Corria o ano de 2020 quando Francisco Medina Luna, mais conhecido como 'Piti', decidiu voltar a calçar as botas para jogar na Terceira Divisão de Madrid pelo Atlético Pinto, clube do qual também detinha parte da propriedade.
Juntamente com ele, Gabriel Moya, Antonio Acosta e o advogado José María Garzón também eram coproprietários do emblema, sendo este último o presidente do clube a quem o ex-jogador do Rayo Vallecano (entre 2007 e 2016, em duas passagens) acabou por riscar o carro em 2022, quando o jurista decidiu assumir o controlo total do clube.
Agora, após o julgamento, Piti foi considerado culpado pelo Tribunal Criminal n.º 22 de Madrid.
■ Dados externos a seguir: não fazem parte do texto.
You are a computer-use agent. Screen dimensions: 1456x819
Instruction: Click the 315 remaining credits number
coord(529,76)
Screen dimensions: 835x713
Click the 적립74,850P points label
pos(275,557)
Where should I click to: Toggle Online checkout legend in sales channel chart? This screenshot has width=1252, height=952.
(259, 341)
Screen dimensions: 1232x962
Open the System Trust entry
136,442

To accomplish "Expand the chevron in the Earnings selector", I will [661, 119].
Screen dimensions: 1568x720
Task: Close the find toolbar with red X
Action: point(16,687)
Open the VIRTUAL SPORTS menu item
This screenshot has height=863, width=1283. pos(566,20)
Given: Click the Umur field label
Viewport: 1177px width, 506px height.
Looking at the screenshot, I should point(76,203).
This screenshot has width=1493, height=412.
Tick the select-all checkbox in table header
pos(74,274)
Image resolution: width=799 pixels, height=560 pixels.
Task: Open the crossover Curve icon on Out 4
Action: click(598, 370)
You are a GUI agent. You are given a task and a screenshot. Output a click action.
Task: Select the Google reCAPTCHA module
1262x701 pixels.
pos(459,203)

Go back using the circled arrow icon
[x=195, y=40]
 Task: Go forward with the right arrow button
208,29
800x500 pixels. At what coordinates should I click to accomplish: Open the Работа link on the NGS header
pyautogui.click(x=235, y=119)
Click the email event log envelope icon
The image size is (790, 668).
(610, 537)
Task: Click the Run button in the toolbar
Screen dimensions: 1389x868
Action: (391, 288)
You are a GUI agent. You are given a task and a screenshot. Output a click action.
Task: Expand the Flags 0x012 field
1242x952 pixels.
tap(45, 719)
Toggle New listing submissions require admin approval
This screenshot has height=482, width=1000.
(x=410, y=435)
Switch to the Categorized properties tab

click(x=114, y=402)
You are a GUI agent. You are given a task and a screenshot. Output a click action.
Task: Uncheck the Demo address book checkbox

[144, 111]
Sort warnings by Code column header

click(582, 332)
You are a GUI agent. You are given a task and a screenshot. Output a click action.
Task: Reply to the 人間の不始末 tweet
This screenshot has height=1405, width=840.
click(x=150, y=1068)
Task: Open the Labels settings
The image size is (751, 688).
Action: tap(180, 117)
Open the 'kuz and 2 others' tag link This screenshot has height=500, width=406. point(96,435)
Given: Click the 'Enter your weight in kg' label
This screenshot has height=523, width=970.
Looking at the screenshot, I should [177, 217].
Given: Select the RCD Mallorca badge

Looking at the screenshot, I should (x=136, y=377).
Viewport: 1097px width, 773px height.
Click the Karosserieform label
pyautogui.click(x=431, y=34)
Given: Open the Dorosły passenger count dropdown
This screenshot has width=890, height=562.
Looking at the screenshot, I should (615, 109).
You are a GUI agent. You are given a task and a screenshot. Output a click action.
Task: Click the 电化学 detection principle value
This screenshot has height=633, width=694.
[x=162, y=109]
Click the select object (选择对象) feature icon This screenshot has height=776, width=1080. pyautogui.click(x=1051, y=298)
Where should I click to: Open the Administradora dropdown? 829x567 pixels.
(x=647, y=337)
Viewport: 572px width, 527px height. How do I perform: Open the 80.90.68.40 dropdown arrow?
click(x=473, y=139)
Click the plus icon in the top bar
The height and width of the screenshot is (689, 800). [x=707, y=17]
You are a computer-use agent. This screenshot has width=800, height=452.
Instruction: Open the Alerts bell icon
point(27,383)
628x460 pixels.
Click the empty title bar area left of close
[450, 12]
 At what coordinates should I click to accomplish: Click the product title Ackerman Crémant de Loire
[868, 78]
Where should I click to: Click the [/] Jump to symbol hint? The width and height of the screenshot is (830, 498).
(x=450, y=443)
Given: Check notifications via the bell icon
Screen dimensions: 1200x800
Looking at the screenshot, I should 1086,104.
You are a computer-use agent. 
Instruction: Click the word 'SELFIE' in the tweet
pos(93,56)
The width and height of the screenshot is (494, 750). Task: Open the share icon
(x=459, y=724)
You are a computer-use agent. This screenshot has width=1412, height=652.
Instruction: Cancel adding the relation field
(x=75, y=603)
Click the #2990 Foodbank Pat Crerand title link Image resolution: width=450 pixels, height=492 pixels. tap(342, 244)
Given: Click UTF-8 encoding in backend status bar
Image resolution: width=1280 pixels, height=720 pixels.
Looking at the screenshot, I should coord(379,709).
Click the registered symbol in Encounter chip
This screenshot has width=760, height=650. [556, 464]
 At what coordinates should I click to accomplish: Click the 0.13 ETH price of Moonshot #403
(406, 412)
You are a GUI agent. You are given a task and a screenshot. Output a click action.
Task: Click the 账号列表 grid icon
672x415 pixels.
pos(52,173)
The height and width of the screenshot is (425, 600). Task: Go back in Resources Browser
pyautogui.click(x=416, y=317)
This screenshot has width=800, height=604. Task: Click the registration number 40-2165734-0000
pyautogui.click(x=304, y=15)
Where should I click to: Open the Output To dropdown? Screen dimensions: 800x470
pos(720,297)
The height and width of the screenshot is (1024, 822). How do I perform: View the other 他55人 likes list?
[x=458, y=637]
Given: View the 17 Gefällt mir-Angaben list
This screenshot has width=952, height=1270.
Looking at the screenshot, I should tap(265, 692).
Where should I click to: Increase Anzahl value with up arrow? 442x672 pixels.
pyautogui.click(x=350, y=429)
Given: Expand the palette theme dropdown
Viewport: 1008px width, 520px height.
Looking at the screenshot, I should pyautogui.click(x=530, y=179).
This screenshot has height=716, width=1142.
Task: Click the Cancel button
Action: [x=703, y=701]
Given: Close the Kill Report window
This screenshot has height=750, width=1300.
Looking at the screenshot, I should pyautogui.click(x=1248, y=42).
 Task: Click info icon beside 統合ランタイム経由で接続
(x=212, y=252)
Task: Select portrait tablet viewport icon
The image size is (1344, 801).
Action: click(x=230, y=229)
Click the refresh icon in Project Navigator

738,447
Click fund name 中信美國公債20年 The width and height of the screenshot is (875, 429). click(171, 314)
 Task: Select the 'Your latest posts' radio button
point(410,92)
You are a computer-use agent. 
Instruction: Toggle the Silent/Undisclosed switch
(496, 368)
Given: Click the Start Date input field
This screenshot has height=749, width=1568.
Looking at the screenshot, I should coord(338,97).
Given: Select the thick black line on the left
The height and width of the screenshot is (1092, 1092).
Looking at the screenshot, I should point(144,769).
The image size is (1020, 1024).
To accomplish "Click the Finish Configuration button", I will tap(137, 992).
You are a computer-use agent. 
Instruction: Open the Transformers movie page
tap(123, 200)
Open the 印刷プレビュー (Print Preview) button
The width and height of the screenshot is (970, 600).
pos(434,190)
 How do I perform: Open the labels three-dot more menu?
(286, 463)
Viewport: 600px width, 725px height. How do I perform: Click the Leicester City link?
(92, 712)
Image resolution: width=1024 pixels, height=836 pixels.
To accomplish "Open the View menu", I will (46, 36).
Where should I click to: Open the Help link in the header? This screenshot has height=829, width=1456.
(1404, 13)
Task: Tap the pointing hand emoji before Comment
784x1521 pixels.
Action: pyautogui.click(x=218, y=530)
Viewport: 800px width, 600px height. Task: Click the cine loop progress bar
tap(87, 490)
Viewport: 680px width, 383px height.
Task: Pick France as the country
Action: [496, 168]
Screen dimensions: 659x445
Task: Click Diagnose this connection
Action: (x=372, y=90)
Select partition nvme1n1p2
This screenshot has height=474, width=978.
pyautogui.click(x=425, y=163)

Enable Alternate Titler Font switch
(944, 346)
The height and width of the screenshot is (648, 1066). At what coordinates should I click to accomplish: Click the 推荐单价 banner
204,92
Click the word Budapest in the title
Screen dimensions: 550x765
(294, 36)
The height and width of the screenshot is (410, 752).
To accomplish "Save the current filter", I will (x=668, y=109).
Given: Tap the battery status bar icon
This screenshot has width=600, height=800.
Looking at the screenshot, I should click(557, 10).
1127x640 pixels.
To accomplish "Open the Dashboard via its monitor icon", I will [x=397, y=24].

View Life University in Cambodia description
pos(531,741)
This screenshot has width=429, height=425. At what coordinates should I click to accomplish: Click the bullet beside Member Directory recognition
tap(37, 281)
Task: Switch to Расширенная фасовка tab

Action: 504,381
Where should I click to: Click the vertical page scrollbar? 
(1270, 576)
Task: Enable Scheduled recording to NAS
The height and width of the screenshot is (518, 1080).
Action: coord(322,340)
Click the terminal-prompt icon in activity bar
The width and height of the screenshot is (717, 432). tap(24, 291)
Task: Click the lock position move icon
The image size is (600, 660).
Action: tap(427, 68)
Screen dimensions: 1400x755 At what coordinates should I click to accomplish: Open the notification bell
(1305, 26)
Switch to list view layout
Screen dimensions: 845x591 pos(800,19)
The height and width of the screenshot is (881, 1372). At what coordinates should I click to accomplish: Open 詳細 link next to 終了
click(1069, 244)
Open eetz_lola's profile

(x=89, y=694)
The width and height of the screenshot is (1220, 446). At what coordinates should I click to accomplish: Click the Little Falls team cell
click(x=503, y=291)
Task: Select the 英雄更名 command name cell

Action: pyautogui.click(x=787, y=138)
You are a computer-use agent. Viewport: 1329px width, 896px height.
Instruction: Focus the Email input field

O catalão, segundo avança o El Mundo, terá de pagar uma multa de 550 euros, correspondente a quatro euros diários durante seis meses, além de suportar a totalidade das custas do processo.
Garzón, que se defendeu a si próprio durante o processo, será igualmente indemnizado pelo valor da reparação do veículo, um Audi Q7, que, de acordo com o mesmo jornal, ascendeu a 798,60 euros.
'Piti', que foi apanhado em flagrante pelas câmaras do centro comercial e pelas queixadas instaladas pelo denunciante no carro, aceitou a sentença, uma vez que era difícil negar a autoria perante as provas em vídeo.